I tried to get Dad to enter one of the CBS Sports online brackets, but he scoffed.  He wanted to fill out his brackets the old school way with a pen.  Then he’d keep a highlighter nearby to keep track of his winning teams.  Most years he’d drive to Dallas the weekend of the Final Four so we could watch it together, his brackets printed out on white computer paper and unevenly folded in his sport coat pocket or the back pocket of his jeans.  We’d go to a neighborhood bar and sit there for hours.  And once we watched an entire Wisconsin game from the bar at a PF Chang’s—we were craving Chinese food.  It was the best time.  Plus, tipsy Dad is super fun and tells even funnier jokes.  He’d never get to drunk Dad status during March Madness, that was reserved for bigger occasions, like my high school graduation.  One of my high school friend’s parents threw her a party at their home in Bernalillo, New Mexico—about 15 minutes outside of Albuquerque.  They had cooler after cooler filled with different kinds of margaritas.  Dad tried every single one until he found the “best.”  My ex-step monster had to drive drunk Dad and me home that night.

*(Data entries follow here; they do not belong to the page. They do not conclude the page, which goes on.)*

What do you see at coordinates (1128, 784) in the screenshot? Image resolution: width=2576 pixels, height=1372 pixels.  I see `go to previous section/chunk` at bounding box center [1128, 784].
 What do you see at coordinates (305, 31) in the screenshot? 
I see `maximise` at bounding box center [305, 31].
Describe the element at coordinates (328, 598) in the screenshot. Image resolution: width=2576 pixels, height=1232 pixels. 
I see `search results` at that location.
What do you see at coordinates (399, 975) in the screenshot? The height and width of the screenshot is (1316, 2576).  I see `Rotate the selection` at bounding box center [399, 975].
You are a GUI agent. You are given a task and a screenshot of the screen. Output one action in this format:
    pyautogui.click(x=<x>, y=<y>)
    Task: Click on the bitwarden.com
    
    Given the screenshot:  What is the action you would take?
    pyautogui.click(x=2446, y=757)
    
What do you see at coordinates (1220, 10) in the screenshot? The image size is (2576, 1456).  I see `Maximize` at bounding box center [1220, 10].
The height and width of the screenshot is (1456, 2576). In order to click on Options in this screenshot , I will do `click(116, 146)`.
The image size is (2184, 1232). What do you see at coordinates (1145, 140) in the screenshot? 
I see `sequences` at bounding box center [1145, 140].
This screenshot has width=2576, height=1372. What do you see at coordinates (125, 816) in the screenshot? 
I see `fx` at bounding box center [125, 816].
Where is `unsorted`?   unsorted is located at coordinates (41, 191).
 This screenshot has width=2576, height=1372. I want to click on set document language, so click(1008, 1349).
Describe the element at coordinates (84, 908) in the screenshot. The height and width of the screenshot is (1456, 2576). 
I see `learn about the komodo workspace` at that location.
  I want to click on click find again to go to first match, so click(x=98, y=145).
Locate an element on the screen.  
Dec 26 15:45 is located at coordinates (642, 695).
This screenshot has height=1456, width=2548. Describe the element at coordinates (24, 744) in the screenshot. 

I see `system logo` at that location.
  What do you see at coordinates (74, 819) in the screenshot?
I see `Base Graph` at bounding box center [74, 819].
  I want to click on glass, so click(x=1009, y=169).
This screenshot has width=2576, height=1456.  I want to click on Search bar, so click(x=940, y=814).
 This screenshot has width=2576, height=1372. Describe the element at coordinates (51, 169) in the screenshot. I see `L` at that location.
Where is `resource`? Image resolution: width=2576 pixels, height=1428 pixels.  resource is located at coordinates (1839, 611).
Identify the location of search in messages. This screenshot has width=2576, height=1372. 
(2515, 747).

It’s surprising how into the gambling aspect of March Madness Dad was considering how he treated it when my sister was in middle school.  He forbade her to enter her school’s March Madness pool because it encouraged gambling and according to him young girls shouldn’t be a part of such things.  Well wouldn’t you know it, my sister filled out her own bracket and entered anyway.  She won.  I can’t remember if it was first place.  Either way she won enough money to go buy a new shirt.  She bought an olive green peasant blouse sprinkled with little cream flowers and a ruffle neck.  Dad saw her wearing it and started fuming.  He knew he hadn’t bought it for her and he knew he hadn’t given her any money to buy new clothes.  And she didn’t have a job.  So he figured it out and proved his own point—that participating in gambling and filling out NCAA brackets leads to dishonesty towards one’s parents.  Dad didn’t ground her, but he was supremely disappointed.  He couldn’t ground her because he loved the basketball too much.  Plus, even though he never told her, he was secretly proud that she’d won the whole pool.  I, on the other hand, only cared about how and when I’d get to wear my sister’s new peasant blouse, I had no idea about college basketball—that was Dad and my sister’s thing.
Maybe I became his basketball watching buddy when we got older since I lived closer to him and he couldn’t just hop in the car to drive to see my sister in Mexico City, San Francisco, Boston or wherever she was living during the month of March.  I don’t really care how I became his March Madness daughter, I’m just glad I got to be her for part of the time before he died.